TEXT EXCERPT:
CWE-80: Cross-Site Scripting (XSS) - Python
Overview
XSS occurs when untrusted data is included in web output without proper encoding. Python web frameworks like Django and Flask provide built-in protection, but you must use them correctly.
Primary Defence: Use framework auto-escaping (Django templates, Flask/Jinja2), or explicit encoding with html.escape() for manual HTML construction.
Common Vulnerable Patterns
Django mark_safe() Misuse
# VULNERABLE - Marking user input as safe
from django.utils.safestring import mark_safe
def profile_view(request):
user_bio = request.GET.get('bio', '')
safe_bio = mark_safe(user_bio) # DANGEROUS!
return render(request, 'profile.html', {'bio': safe_bio})
Flask Without Auto-Escaping
# VULNERABLE - Disabling auto-escape
from flask import Flask, request
from markupsafe import Markup
app = Flask(__name__)
@app.route('/comment')
def show_comment():
comment = request.args.get('text', '')
return f'<div>{Markup(comment)}</div>' # DANGEROUS!
Manual HTML Construction
# VULNERABLE - String concatenation
from flask import Flask, request
@app.route('/greeting')
def greet():
name = request.args.get('name', 'Guest')
html = '<h1>Hello, ' + name + '</h1>'
return html # No escaping!
JavaScript Context Without Escaping
# VULNERABLE - Injecting into JavaScript
def search_view(request):
query = request.GET.get('q', '')
return render(request, 'search.html', {'query': query})
# Template:
# <script>
# var searchTerm = '{{ query }}'; // Can break out with '
# </script>
Secure Patterns
Django Auto-Escaping (Default)
# SECURE - Django templates auto-escape by default
from django.shortcuts import render
def profile_view(request):
user_bio = request.GET.get('bio', '')
# Django automatically HTML-escapes user_bio in template
return render(request, 'profile.html', {'bio': user_bio})
# Template (profile.html):
# <div class="bio">
# {{ bio }} <!-- Automatically escaped -->
# </div>
Why this works: Django's template engine automatically HTML-encodes variable output using the {{ }} syntax by default. When you render {{ bio }} in a template, Django converts dangerous HTML characters (<, >, &, ", ') into their entity equivalents before sending the response. This makes normal HTML body and quoted attribute output safer by default. Developers must explicitly use the |safe filter or mark_safe() function to bypass escaping, making dangerous usages easy to spot in code reviews. Use context-specific helpers such as escapejs, json_script, and urlencode for JavaScript, JSON-in-HTML, and URL contexts.

TASK DESCRIPTION: Write the next part of the Python cross-site scripting guide, picking up after its final paragraph.

SOURCE EXCERPT:
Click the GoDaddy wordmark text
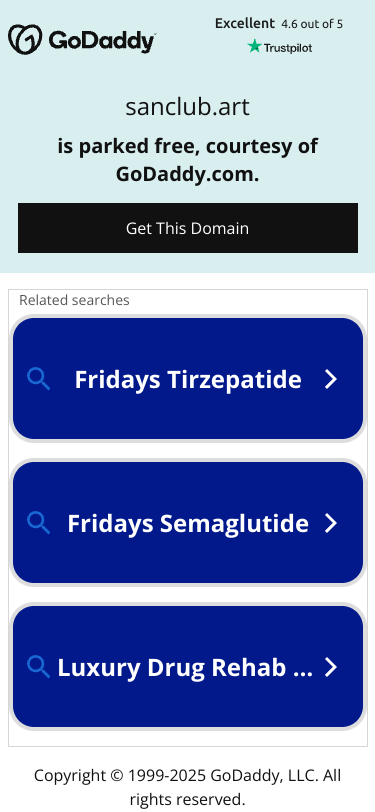The image size is (375, 812). click(x=102, y=40)
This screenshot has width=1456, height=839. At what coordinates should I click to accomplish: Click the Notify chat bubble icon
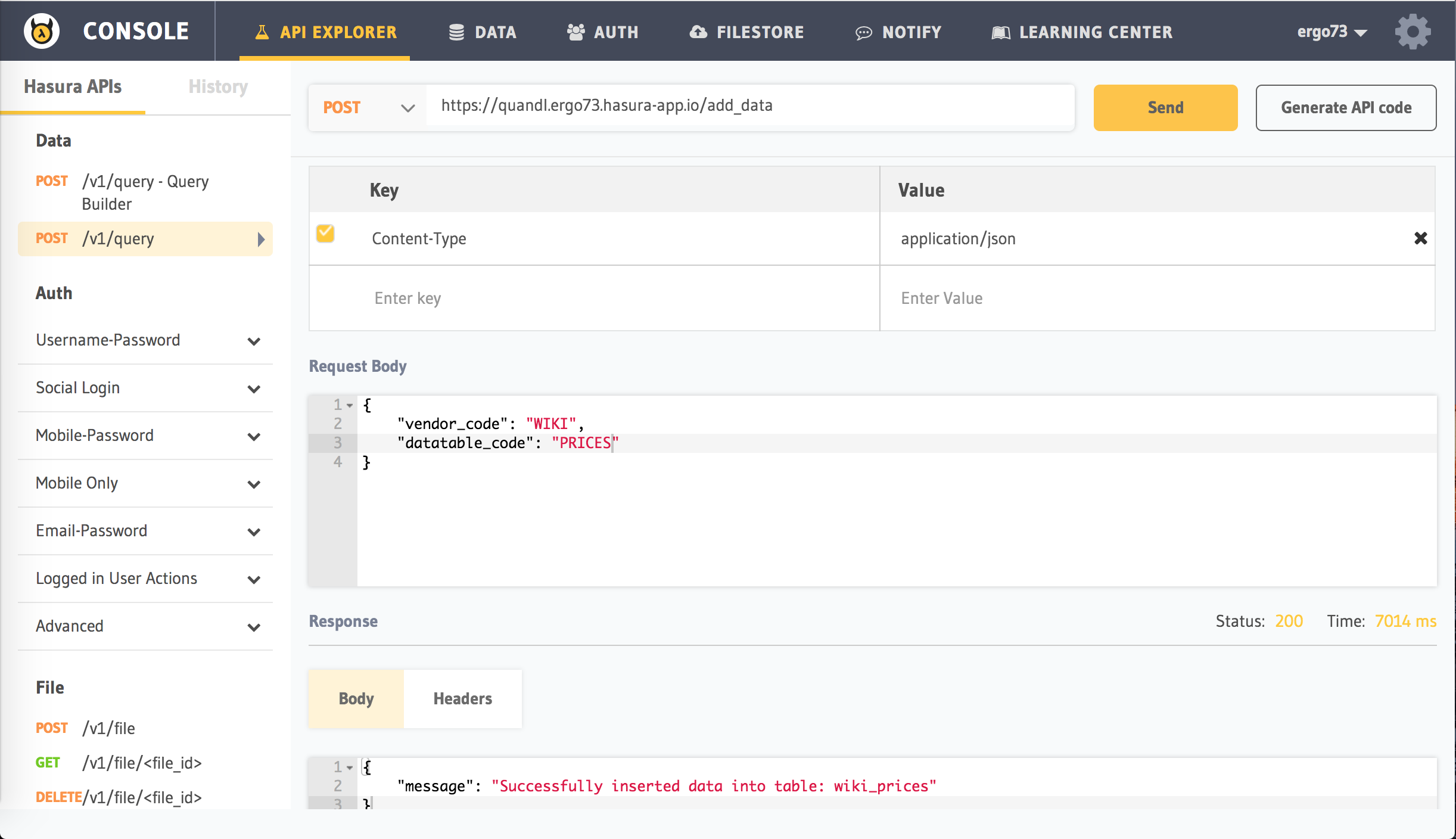coord(863,33)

RESPONSE FOR THIS EXERCISE:
Flask/Jinja2 Auto-Escaping
# SECURE - Flask enables auto-escaping for .html templates
from flask import Flask, render_template, request
app = Flask(__name__)
@app.route('/comment')
def show_comment():
comment = request.args.get('text', '')
return render_template('comment.html', comment=comment)
# Template (comment.html):
# <div class="comment">
# {{ comment }} <!-- Jinja2 auto-escapes -->
# </div>
Why this works: Flask configures Jinja to automatically escape templates ending in .html, .htm, .xml, .xhtml, and .svg when using render_template(). When you use {{ comment }} in those templates, Jinja applies HTML entity encoding before rendering. Flask also enables escaping for strings rendered with render_template_string(). Developers must explicitly use the |safe filter, Markup(), or {% autoescape false %} to bypass escaping, and those escape hatches should only be used for trusted or sanitized HTML. For standalone Jinja environments, configure auto-escaping explicitly instead of assuming it is enabled by default.
Explicit Escaping with MarkupSafe
# SECURE - Explicit HTML escaping
from markupsafe import escape
def build_html(user_input):
escaped = escape(user_input)
return f'<div>{escaped}</div>'
# Example:
# user_input = '<script>alert("xss")</script>'
# result = '<div><script>alert("xss")</script></div>'
Why this works: MarkupSafe is the library that powers Jinja2's auto-escaping, providing the escape() function for manual HTML encoding. When you call escape(user_input), it converts HTML special characters (<, >, &, ", ') to their entity equivalents, preventing browsers from interpreting the content as markup. The library returns a Markup object that Jinja2 recognizes as already-safe, preventing double-escaping if the value is later used in a template. This explicit escaping is useful when you need to build HTML strings in Python code rather than templates, or when working with Flask's make_response() or other response builders. Using MarkupSafe ensures consistency with template auto-escaping - you're using the same battle-tested encoding logic that Flask and Django rely on. The library handles edge cases like Unicode characters correctly.
Context-Specific Encoding
HTML Context
# SECURE - HTML body content
from django.utils.html import escape
def display_message(request):
msg = request.GET.get('msg', '')
safe_msg = escape(msg)
return HttpResponse(f'<p>{safe_msg}</p>')
Why this works: Django's escape() function provides HTML entity encoding for use in Python code when you're not using templates. It converts special characters to HTML entities, ensuring user input is displayed as text rather than interpreted as markup. This is essential when building HTTP responses directly with HttpResponse() instead of using the template system. The function handles all dangerous characters and edge cases, providing the same security guarantees as template auto-escaping but for manual HTML construction.
JavaScript Context
# SECURE - JavaScript string context
from django.utils.html import escapejs
from django.shortcuts import render
def search_view(request):
query = request.GET.get('q', '')
safe_query = escapejs(query)
return render(request, 'search.html', {'safe_query': safe_query})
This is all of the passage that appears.